When they had complied, Warrick sat in the driver's seat, Catherine next to him, and Nick and Gris were in the back seat. Warrick turned on the heat immediately.

"What'd you do?" he repeated, as Grissom lifted Nick's shirt to get a better look at the wound.

"I-I c-compromised the s-scene. I'm s-sorry," Nick said miserably, through chattering teeth, while allowing Grissom to poke at him.

"But what happened?" Catherine asked, turning in her seat to get a better look at them as Grissom used some of the gauze from the first aid kit to mop up some of the blood.

"T-tree branch fell. Hit my sh-shoulder, and I fell on a r-rotary tiller," Nick mumbled, eyes downcast in embarrassment.

"This needs stitches," Grissom announced. Nick's eyes widened.

"I d-don't wanna go to the h-hospital. We're on a c-case," he protested. Grissom glared at him.

"I don't care if you want to," he began, but Nick interrupted.

"C-c'mon, Gris. Evidence is t-time-sensitive. J-just put a b-bandage on it, and I'll go a-after shift." Nick's eyes silently begged him to give in. Grissom glared for a moment longer, then conceded.

"Fine."

"T-there was dried b-blood on the t-tiller. I swabbed it, b-but we won't be able to g-get any other evidence off t-the tiller now," Nick said quietly. "I f-found a f-footprint too, though."

Warrick glanced in the rearview mirror at Nick in the back. "In this mess?"

"Got l-lucky, I guess."

"Sure you did," Catherine said, eyeing the large cut in his side as Grissom placed some more gauze over it.

"What'd ya'll find?" Nick drawled, closing his eyes against the pain.

"Not much. A bit of cloth, fibers, a knife." Catherine turned to face the front again.

"I found a bit of d-denim," Nick informed them, looking determinedly forward as Grissom wrapped his arm in tape. Grissom could tell that having to be helped like this was really irritating Nick, though he tried not to show it. Gris dropped his arm, then reached into the back to grab a blanket they kept in case of shock. He handed it to Nick.

"Finished," he declared, just as Warrick swung the Denali into a space in the lab parking lot. I suppose it's too late for the blanket.

They all clambered out of the vehicle and hurried to the back where they grabbed their evidence, then ran for the building.

"Damn rain," Grissom heard Nick mutter, and he shook his head. You're a grown man, Nick. Quit complaining. He stayed silent.

Once safely in the doors, in the warmth of the building, everyone, sans Nick, peeled off their drenched coats and carried them to the locker room. Nick stopped there and opened his locker, but Grissom continued on to the layout room to spread out their evidence and make a list.

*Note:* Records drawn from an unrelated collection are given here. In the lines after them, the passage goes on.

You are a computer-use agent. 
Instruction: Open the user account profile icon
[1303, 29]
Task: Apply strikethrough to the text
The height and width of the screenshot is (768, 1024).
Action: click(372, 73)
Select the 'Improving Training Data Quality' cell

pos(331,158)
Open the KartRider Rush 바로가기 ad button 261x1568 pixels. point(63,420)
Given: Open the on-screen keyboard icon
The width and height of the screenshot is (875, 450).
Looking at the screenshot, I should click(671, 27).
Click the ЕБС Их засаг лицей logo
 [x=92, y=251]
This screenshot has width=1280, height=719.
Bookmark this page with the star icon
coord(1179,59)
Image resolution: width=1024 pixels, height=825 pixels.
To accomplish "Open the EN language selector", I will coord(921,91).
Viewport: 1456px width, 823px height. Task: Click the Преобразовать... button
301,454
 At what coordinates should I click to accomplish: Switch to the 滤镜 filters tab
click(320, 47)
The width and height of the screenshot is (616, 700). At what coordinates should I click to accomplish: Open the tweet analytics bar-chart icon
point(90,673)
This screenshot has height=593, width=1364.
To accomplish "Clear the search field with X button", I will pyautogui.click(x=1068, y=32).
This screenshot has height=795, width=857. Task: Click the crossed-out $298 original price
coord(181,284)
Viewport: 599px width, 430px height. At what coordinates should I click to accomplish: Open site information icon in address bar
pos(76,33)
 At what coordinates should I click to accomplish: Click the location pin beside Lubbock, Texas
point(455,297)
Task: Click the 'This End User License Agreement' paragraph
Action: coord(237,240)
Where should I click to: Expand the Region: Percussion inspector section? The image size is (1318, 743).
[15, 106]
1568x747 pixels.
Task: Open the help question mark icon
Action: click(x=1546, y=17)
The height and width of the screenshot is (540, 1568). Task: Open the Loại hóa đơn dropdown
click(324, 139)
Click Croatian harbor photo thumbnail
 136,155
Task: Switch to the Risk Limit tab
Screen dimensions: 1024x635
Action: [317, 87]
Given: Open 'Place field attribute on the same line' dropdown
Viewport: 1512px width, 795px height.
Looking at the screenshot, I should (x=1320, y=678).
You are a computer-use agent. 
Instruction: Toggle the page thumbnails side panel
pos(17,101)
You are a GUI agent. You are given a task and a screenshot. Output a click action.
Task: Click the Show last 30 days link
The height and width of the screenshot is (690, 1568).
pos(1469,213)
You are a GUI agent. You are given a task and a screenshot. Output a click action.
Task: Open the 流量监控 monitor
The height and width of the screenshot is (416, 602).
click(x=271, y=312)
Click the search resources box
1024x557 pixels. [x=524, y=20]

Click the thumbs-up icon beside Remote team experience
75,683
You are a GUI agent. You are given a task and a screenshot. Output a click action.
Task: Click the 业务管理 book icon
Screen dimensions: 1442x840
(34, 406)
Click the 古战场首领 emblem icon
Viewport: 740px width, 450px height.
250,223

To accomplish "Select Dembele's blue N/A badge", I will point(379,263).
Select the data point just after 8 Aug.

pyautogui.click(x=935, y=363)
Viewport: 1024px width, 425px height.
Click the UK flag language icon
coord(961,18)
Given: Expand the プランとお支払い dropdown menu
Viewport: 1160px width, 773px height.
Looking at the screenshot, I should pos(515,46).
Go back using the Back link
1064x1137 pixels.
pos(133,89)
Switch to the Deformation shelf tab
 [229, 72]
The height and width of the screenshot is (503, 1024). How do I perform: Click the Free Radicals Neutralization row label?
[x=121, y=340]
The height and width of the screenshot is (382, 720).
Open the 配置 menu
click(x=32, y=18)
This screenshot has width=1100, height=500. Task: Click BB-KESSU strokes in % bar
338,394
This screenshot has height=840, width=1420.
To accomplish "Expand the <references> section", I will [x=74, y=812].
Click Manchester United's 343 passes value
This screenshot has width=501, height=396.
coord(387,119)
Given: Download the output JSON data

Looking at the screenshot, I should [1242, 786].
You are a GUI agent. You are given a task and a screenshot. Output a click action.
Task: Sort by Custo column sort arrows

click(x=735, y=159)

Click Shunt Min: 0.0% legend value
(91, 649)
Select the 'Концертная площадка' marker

To his surprise, the rest of his team joined him only moments later, including a still sopping Nick.

"Nick, why don't you change clothes, before you get hypothermia?" Catherine adopted her mothering tone.

"Don't have any other clothes in my locker," Nick grunted. "Here's the piece of denim I found." An evidence bag dropped onto the table. "And this swab of dried blood from the tiller." Another bag fell, and Nick wrapped his arms around himself to suppress a shiver.

"You should go home, Nick," Sara said. "We can take it from here."

"I'm fine," Nick said. "I can stay."

Grissom scowled. "Can we focus on the evidence, please?"The others jumped, then looked at him guiltily.

"Sure," Catherine said, and began to outline the case.